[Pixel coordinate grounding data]

_ _ _ _

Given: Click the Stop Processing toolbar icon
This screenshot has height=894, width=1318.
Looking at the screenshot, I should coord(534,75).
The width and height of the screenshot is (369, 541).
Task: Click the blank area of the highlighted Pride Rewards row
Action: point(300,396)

_ _ _ _

## ABOUT THIS TASK:
Repeat back all entries verbatim.

## WRITTEN RESPONSE:
Given: Click the Stop Processing toolbar icon
This screenshot has height=894, width=1318.
Looking at the screenshot, I should coord(534,75).
The width and height of the screenshot is (369, 541).
Task: Click the blank area of the highlighted Pride Rewards row
Action: point(300,396)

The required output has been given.